» **Document extract**
◆ ◆ ◆ ◆

The Angel bit his thin lip before responding. “Maybe.” He looked worried.

“You seem to appreciate the guidance,” I said, though we both recognized that I was actually asking a question.

“Sometimes God says helpful things,” the Angel answered. “Sometimes… not.”

He shared that sometimes demons speak to him, too. They whisper and shout amidst his thoughts, pointing out how his efforts are useless, that no one cares, that there is no value to his life.

“What has stopped you from killing yourself?”

The question had barely left my lips before he answered, “It’s a sin.”

The cases of beer helped to mute the voices of God and the demons, which often became a cacophony when the light of heaven was gone. No, he didn’t think that the beer was hurting his liver; maybe it was even helping it.

“I didn’t get the hepatitis from drugs,” the Angel offered. “I wasn’t feeling good, I was sick. The doctor tested me and said I had hepatitis. He told me that I had to tell anyone I was having relations with. When I told the lady I was seeing at the time, she said, ‘You got that from me.’ I wish she had told me that sooner. I would’ve used protection if I had known that.”

◆ ◆ ◆ ◆

» **Provided data**
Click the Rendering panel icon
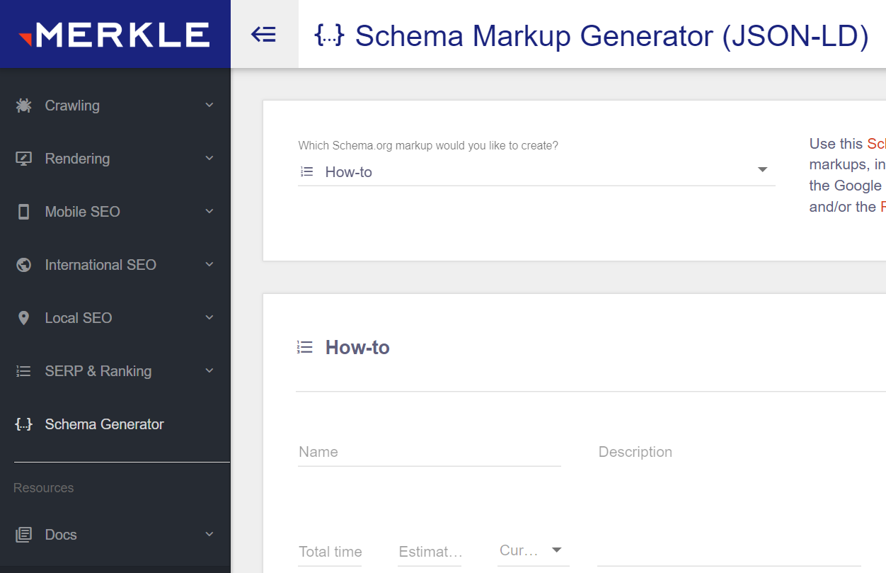886x573 pixels. tap(23, 159)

◆ ◆ ◆ ◆

» **Requirement A**
Answer these questions about the passage about the Angel:
(i) What did the Angel bite before responding?
(ii) What reason does the Angel give for not killing himself?
(iii) According to the Angel, what did the doctor tell him he had to do?
» **Requirement B**
Do these statements agree with the passage about the Angel?
(i) The Angel says God always says helpful things.
(ii) The Angel thought the beer was hurting his liver.
(iii) The Angel says he did not get hepatitis from drugs.
» **Requirement C**
Continue the passage about the Angel from its final sentence.

» **Task answer A**
(i) His thin lip.
(ii) It's a sin.
(iii) Tell anyone he was having relations with.

» **Task answer B**
(i) No: "Sometimes… not."
(ii) No: "No, he didn’t think that the beer was hurting his liver"
(iii) Yes: "I didn’t get the hepatitis from drugs,"

» **Task answer C**
The Angel didn’t know when he was getting out of jail. We discussed what treatment would best help him. When I asked if he had any questions for me, he shook his head.

“Feel free to come back any time to talk,” he said with the same polite manner he showed for the half hour we spoke. He bowed his head.


You can look up an inmate’s charges on the internet. It’s public information. You won’t learn what specifically happened that resulted in the arrest, but you will learn the alleged reason for why the person is in jail: Robbery. Assault. Failure to appear for court. Theft. Domestic violence.

I don’t seek that information before I meet my patients in jail. If patients start sharing their understanding as to why they’re incarcerated, I stop them. My duty is to the patient, not to the court or the attorneys.

When I first started working in the jail, I looked up the charges for all of my patients, as that information has the potential to help with clinical care. What I saw quickly dissuaded me from doing this on a routine basis.


It is uncommon for a man of the Angel’s age to be in jail. Yes, he was reporting and demonstrating psychiatric symptoms, but they alone did not explain why he captured the attention of law enforcement. Why would a man with his gentle manner and feeble condition be in jail?

Failure to report: sex offender.

The Angel had two convictions: One for Rape, the other for Indecent Liberties With Forcible Compulsion. These occurred years apart.

“Sometimes God says helpful things,” the Angel answered. “Sometimes… not.”